■ **Условие задания**
Перепишите отрывок от строки, содержащей «You are a GUI», до конца пунктов, включая обе границы, и переименуйте в нём «screenshot» в «screen capture», больше ничего не меняя. Картинки в ответ не включайте.

■ **Список пунктов**
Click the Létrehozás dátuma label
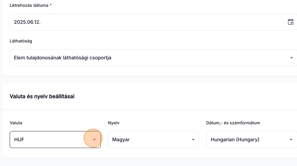 [x=29, y=5]
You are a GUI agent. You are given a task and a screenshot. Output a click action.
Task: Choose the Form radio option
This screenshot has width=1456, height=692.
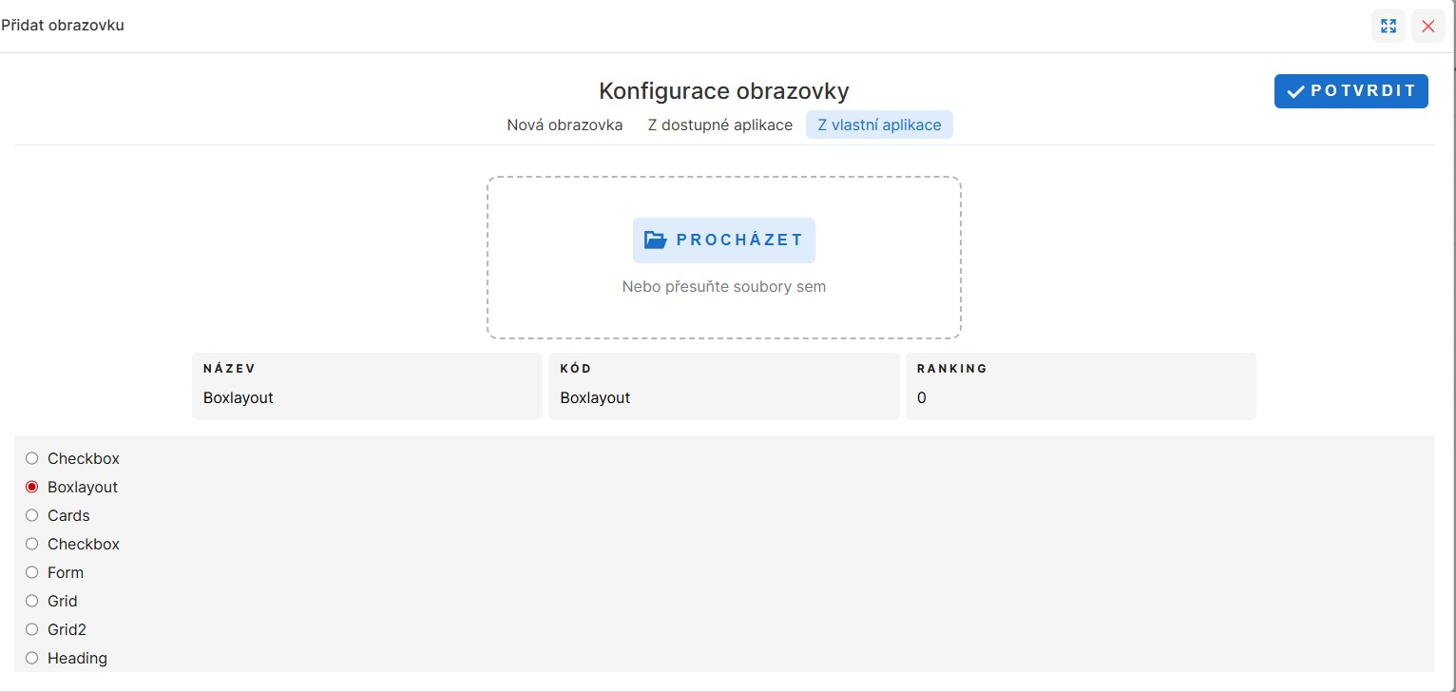pyautogui.click(x=32, y=572)
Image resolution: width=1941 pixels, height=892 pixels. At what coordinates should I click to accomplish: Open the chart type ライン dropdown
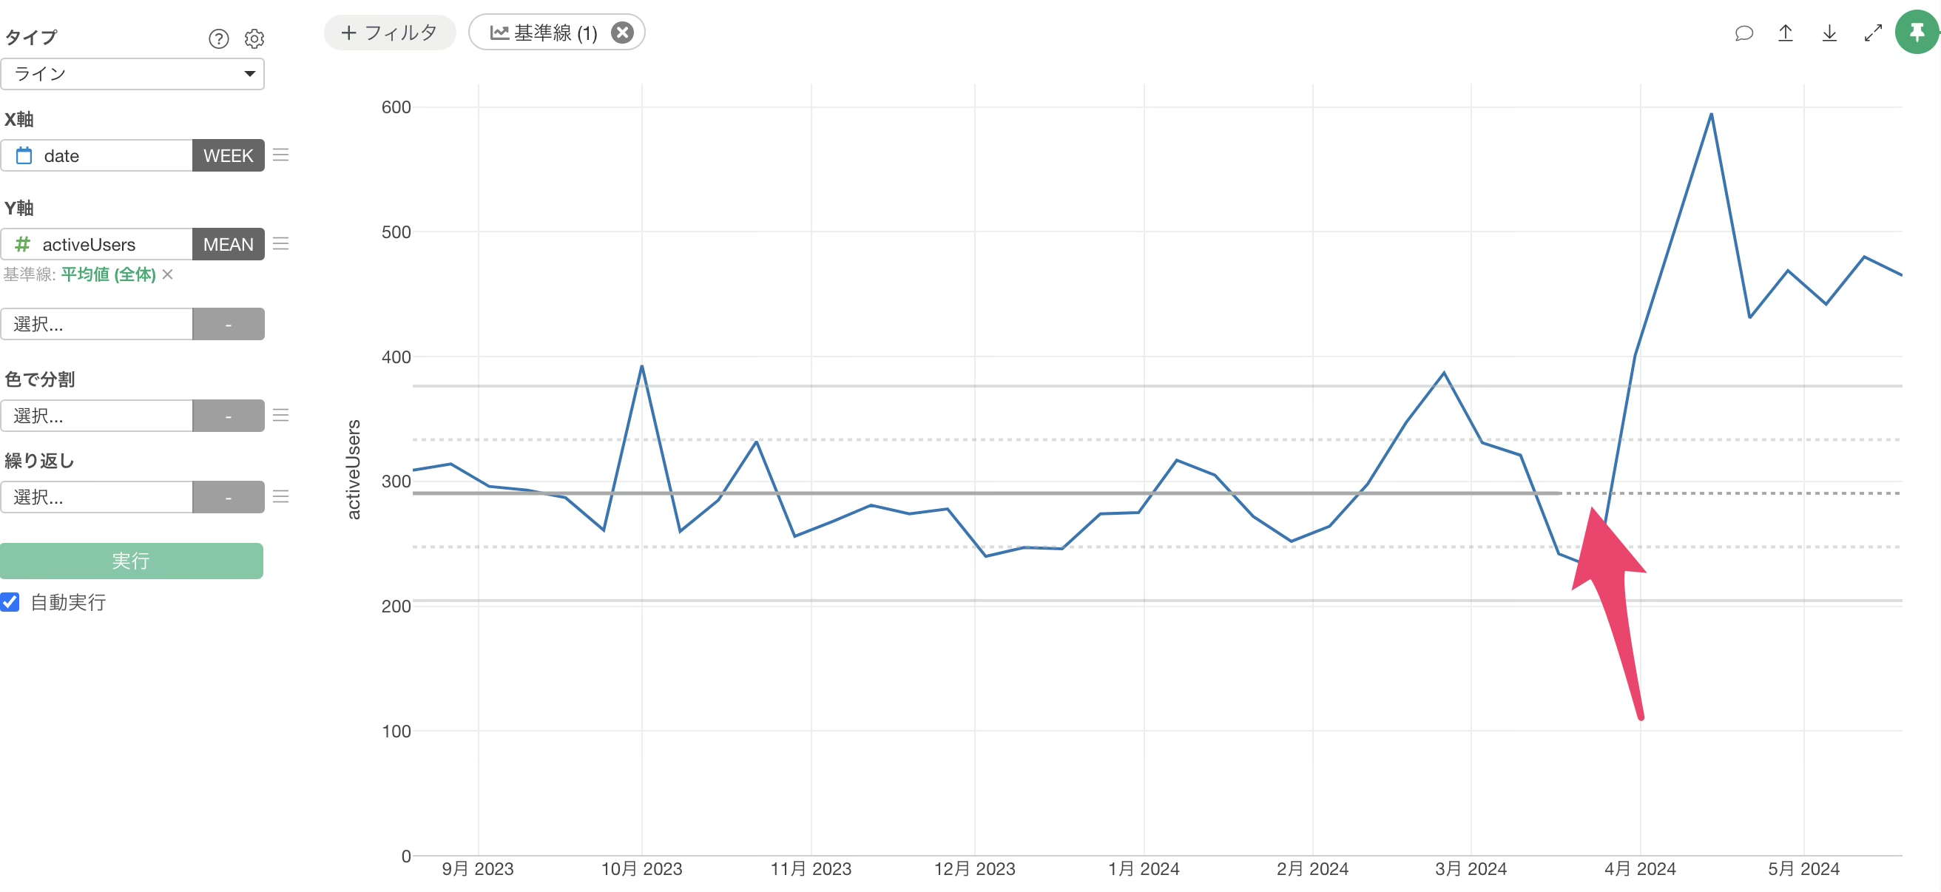133,74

■ **Ответ на задание**
You are a GUI agent. You are given a task and a screen capture. Output a click action.
Task: Choose the Form radio option
This screen capture has width=1456, height=692.
pyautogui.click(x=32, y=572)
Image resolution: width=1941 pixels, height=892 pixels. At what coordinates should I click to accomplish: Open the chart type ライン dropdown
133,74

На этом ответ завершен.